── Record set ──
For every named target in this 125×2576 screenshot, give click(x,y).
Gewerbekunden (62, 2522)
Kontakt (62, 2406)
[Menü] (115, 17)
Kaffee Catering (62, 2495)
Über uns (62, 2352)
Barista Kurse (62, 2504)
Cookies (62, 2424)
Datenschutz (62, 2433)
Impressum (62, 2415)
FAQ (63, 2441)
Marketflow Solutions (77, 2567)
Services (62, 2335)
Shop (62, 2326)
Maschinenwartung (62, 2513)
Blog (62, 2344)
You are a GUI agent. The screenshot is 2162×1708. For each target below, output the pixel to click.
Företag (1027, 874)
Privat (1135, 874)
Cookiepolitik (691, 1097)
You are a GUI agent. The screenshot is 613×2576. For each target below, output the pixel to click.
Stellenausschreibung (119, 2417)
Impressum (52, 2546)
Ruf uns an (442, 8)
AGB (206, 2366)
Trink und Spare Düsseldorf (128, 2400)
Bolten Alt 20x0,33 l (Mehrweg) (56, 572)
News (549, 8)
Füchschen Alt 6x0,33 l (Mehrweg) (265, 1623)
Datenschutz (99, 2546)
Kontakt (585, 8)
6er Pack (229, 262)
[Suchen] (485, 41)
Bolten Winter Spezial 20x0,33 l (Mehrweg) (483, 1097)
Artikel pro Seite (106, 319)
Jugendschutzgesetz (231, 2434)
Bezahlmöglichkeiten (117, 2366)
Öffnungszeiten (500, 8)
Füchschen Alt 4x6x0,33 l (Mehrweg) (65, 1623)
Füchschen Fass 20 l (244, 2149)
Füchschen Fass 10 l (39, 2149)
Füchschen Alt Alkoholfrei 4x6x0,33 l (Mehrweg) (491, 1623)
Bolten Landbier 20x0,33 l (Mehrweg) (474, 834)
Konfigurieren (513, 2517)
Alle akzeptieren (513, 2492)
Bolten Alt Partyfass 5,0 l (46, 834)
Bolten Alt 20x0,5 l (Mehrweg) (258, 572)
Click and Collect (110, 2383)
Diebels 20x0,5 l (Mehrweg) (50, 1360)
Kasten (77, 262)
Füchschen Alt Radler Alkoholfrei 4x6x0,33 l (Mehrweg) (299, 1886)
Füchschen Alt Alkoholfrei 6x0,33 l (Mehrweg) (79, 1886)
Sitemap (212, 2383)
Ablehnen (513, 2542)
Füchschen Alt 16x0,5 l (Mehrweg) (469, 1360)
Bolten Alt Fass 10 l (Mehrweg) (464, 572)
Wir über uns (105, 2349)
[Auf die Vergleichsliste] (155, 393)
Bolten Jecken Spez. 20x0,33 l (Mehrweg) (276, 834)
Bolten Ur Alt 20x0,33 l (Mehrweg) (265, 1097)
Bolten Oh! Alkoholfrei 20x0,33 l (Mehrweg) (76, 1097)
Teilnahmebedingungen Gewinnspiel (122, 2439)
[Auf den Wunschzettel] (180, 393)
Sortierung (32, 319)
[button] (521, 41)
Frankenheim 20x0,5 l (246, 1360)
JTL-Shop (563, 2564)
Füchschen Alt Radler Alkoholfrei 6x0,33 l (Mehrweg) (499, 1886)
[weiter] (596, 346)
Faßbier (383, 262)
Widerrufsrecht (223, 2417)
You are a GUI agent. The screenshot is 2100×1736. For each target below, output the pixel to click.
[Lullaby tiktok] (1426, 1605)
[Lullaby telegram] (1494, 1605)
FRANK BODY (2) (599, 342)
───
**Exercise**
Every line from the line containing "Kontakt (585, 8)" through the line containing "Öffnungszeiten (500, 8)" in the records above must be retyped exactly. Leave out the rest.

**Task solution**
Kontakt (585, 8)
6er Pack (229, 262)
[Suchen] (485, 41)
Bolten Winter Spezial 20x0,33 l (Mehrweg) (483, 1097)
Artikel pro Seite (106, 319)
Jugendschutzgesetz (231, 2434)
Bezahlmöglichkeiten (117, 2366)
Öffnungszeiten (500, 8)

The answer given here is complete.